Browse our North Carolina heavy equipment rental locations by city. BigRentz offers a wide variety of heavy equipment for rent, including earth moving machines, aerial equipment, lift trucks, compaction equipment, and job site services.

What You Need To Know

North Carolina is a state on the rise. Its population is growing faster than the national average. Its gross domestic product has also increased faster than any other U.S. states since 2013. Such strong growth has fuelled a local building boom.

Building Permits

You’ll need a building permit for most construction, renovation, or demolition jobs in North Carolina. You’ll usually get your permit from the planning department of the county you’re building in. Major cities like Raleigh handle their building permits.

To get a building permit, you’ll usually submit the following:

  • A completed application form
  • A set of building plans
  • An elevation certificate from the Federal Emergency Management Agency (if you’re building in a floodplain)

You can’t build without a building permit. You may also need the following permit types before you can start work:

  • Electrical
  • Plumbing
  • Grading
  • Mechanical
  • Demolition
  • County floodplain development

Your project’s nature and complexity determine the permits you’ll need.

Soil Types

From the sandy Atlantic Coast to the rocky Appalachian Mountains, North Carolina has many soil types.

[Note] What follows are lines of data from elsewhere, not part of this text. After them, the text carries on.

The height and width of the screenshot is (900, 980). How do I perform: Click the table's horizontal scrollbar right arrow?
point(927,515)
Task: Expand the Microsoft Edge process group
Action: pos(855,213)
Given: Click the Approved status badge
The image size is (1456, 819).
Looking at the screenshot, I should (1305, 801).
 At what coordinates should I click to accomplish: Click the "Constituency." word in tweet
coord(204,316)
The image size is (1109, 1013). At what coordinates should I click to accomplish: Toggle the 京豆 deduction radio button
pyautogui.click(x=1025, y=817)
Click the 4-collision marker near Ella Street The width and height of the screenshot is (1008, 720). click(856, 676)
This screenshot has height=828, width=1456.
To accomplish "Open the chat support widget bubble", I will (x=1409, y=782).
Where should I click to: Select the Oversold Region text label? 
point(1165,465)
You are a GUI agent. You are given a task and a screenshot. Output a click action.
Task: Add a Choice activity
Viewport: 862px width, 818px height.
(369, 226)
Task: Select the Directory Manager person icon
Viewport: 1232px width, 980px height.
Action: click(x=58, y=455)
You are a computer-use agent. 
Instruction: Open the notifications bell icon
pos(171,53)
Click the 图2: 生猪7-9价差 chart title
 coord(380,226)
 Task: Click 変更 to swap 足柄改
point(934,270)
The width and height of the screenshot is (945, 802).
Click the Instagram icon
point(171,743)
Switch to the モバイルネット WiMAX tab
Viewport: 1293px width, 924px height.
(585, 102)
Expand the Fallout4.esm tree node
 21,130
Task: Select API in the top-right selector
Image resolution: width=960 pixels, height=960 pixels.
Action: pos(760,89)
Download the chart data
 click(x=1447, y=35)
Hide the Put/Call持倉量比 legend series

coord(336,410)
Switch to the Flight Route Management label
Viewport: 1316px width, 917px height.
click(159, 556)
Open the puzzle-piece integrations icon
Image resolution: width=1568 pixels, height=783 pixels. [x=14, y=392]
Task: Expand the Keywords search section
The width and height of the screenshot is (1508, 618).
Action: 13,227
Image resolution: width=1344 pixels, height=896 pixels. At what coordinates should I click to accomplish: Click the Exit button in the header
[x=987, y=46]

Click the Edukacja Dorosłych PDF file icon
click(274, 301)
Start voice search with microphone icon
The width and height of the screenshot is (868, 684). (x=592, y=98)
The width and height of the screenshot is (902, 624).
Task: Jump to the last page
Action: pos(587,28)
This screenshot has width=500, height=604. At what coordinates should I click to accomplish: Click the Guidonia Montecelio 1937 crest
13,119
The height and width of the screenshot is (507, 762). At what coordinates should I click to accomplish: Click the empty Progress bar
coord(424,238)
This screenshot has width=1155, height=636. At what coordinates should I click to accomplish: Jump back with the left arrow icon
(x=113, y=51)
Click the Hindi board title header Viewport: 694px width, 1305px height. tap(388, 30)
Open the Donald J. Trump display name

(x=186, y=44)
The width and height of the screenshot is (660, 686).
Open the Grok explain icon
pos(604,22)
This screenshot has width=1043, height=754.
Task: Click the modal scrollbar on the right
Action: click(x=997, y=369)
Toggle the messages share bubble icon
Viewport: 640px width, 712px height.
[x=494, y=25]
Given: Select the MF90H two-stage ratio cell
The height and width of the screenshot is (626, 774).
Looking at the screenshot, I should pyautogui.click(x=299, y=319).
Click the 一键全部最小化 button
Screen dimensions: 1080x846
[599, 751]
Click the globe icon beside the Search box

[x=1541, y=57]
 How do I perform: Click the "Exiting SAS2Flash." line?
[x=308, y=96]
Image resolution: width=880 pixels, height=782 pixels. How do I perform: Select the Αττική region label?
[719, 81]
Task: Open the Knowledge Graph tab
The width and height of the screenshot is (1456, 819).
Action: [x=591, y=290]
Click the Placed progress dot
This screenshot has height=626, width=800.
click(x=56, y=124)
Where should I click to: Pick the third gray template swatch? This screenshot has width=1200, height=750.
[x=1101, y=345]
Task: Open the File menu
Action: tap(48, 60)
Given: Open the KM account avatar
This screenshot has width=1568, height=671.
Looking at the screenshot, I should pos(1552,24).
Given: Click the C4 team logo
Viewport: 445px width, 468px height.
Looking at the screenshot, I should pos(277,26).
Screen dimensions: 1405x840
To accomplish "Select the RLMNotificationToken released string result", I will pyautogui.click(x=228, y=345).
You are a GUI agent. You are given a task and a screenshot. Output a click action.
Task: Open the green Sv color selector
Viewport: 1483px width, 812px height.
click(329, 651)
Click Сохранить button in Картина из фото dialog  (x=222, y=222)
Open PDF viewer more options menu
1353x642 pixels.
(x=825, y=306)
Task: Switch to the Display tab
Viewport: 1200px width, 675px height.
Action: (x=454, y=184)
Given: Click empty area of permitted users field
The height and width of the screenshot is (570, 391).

Cecil soil is North Carolina’s most common soil. You’ll find it in more than 1.6 million acres in the state, including around the Piedmont region. Cecil soil comes from felsic, igneous, and metamorphic rock. It drains well and is very fertile. A type of Cecil soil, called Cecil clay, is found south of the Raleigh Durham metro area.

You’ll find sandhill soil, a loose, sandy soil, around the state’s Coastal Plain region. This is very different to the peaty organic soils found around the state’s wetlands and swamps.

The Right Equipment for the Job

Different soils suit different equipment. Inspect your site before hiring, so you have the right equipment for the job.

Forklifts and boom lifts love compact soil like Cecil clay. Cecil clay is firm but can become muddy after rain. Choose a boom lift with a crawler undercarriage or four-wheel drive train for muddy clay terrain.

While you can probably hire a standard manlift or scissor lift in Raleigh or Durham, the rocky soils around the Appalachian Mountains need specialized equipment. Choose rough terrain versions when building on a mountainous ground.

Building Licenses

You’ll need a building license to work on any project valued at $30,000 or more in North Carolina. Download the application form from the North Carolina Licensing Board for General Contractors website. Applicants must pass the North Carolina contractor’s exam, or the National Association of State Contractors Licensing Agencies (NASCLA) accredited building exam.

Submit the following with your license application:

  • Three letters of reference
  • Financial statements
  • Proof you’ve passed the NASCLA exam if you’re not sitting the state exam

North Carolina has a reciprocity agreement with South Carolina and Tennessee. If you’ve passed the contractor’s exam in one of these states, you don’t need to pass the North Carolina exam.

North Carolina building licenses expire on Dec. 31.

Gathering the right permits and licenses takes time. You also need to understand North Carolina’s soils to get the right hire equipment. But put in the effort, and your local building business can thrive.